Aim of the task: Exactly the lines from the one containing "Given: Open the" through the end of the records must be reproduced; leave out all pictures.

Material shown:
↓↓↓

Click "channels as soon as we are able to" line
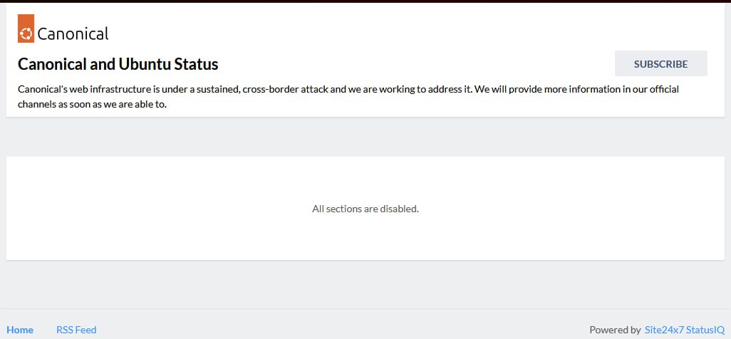This screenshot has height=339, width=731. point(93,105)
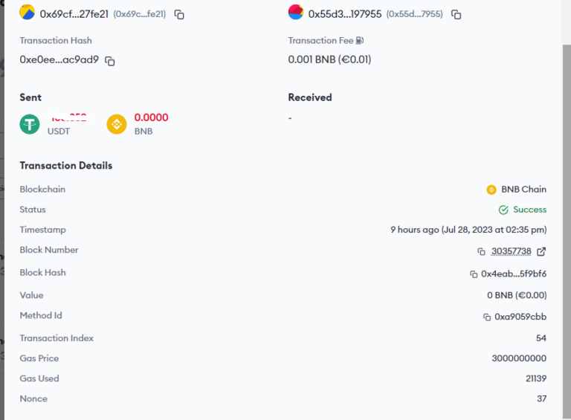
Task: Click sender address text 0x69cf...27fe21
Action: [x=74, y=13]
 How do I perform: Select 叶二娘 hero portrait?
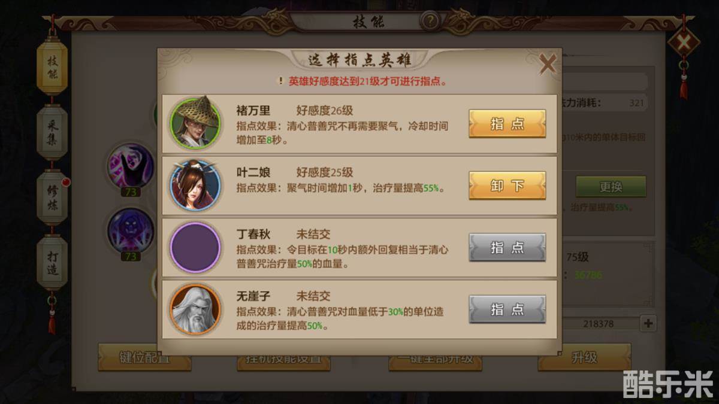point(195,185)

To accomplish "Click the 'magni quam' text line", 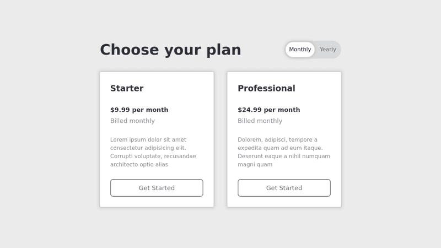I will 255,164.
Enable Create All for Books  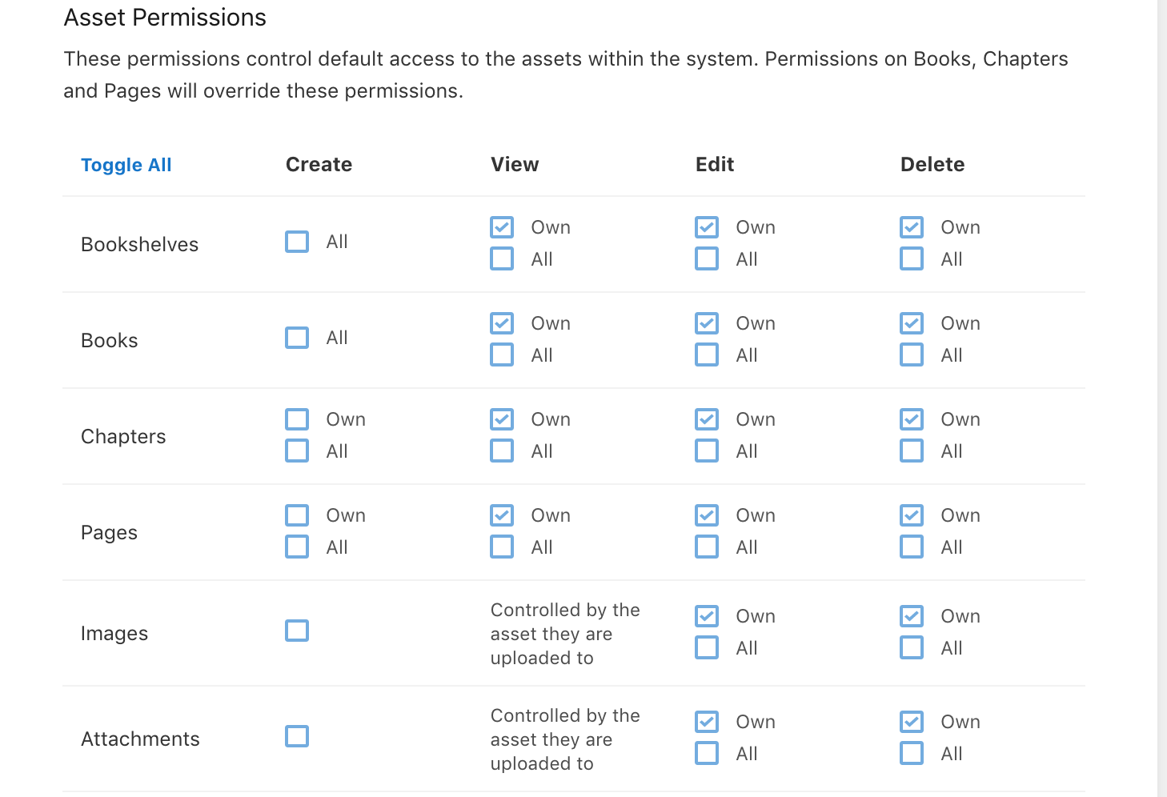coord(296,337)
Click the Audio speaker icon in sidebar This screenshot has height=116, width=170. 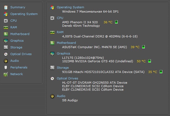tap(6, 61)

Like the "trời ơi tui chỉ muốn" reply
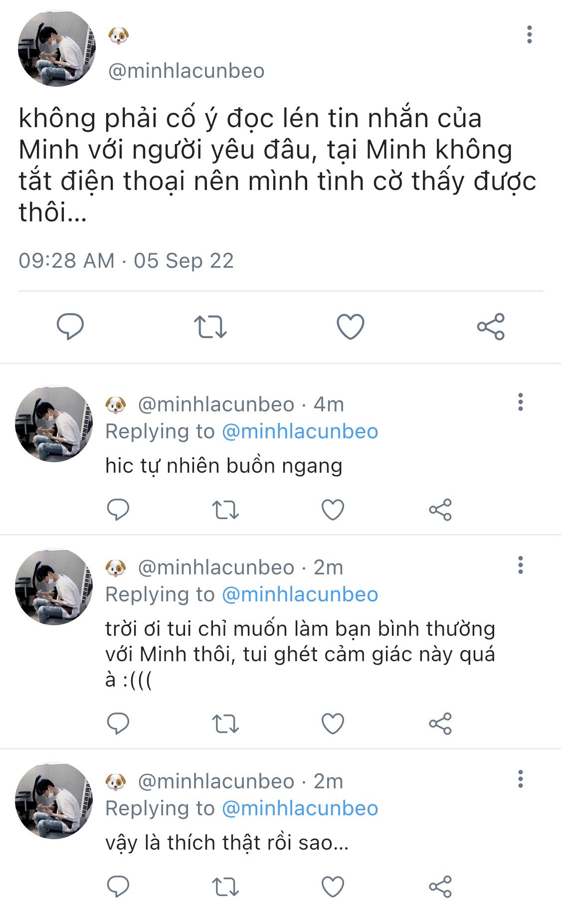click(x=333, y=723)
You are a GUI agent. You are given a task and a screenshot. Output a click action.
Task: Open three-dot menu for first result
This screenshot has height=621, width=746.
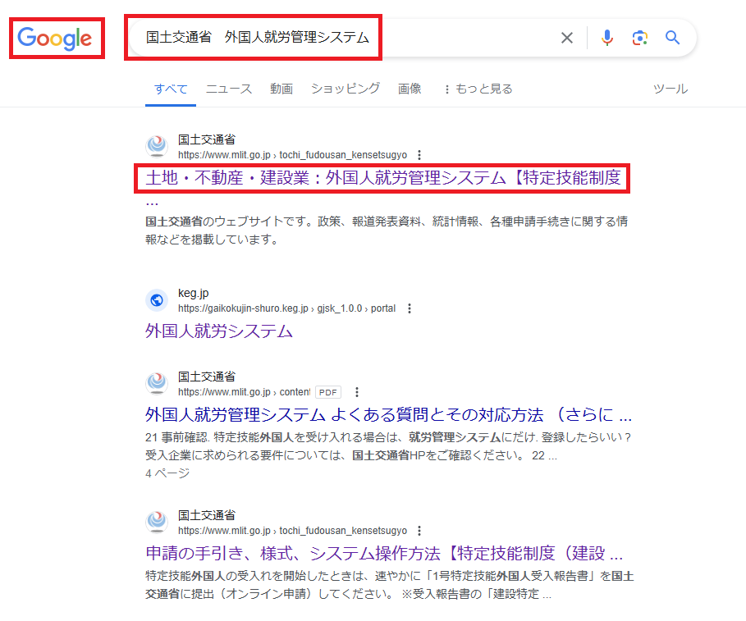[x=419, y=155]
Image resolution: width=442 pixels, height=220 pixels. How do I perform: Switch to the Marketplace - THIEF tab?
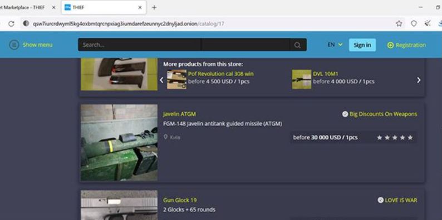point(28,8)
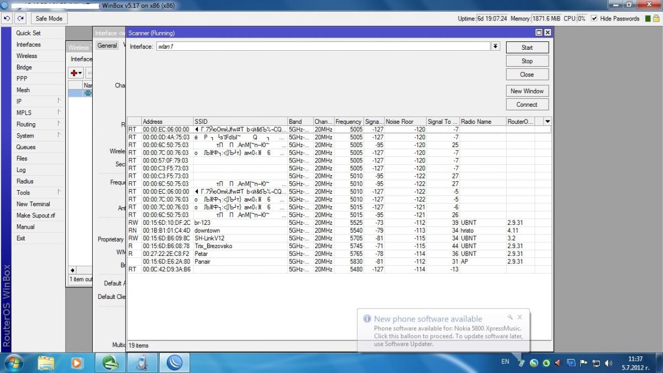Click the Redo arrow icon

coord(20,18)
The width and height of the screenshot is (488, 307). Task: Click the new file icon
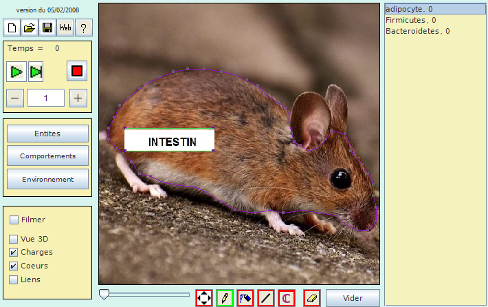coord(12,28)
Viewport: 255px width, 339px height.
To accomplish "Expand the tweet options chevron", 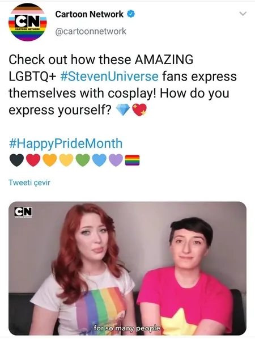I will pos(243,14).
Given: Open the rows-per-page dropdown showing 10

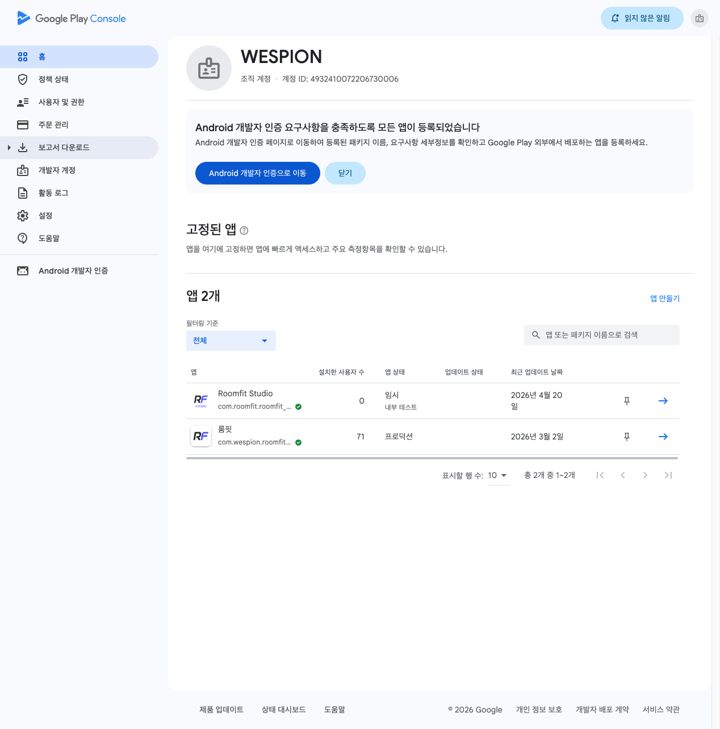Looking at the screenshot, I should (x=497, y=475).
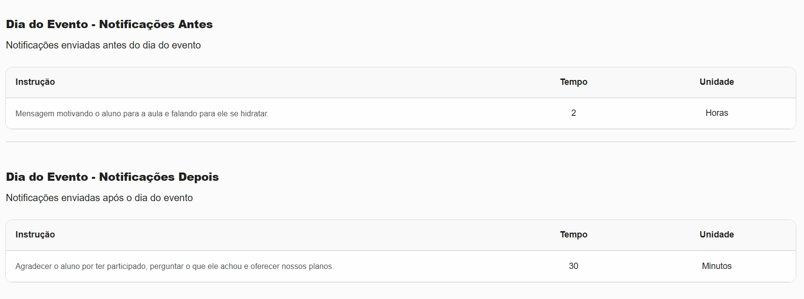Click the word 'hidratar' in the Antes instruction
The width and height of the screenshot is (804, 299).
[x=254, y=113]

↑↑↑

Response area:
Given: Open the rows-per-page dropdown showing 10

Looking at the screenshot, I should (x=497, y=475).
Click the word 'hidratar' in the Antes instruction
The width and height of the screenshot is (804, 299).
[x=254, y=113]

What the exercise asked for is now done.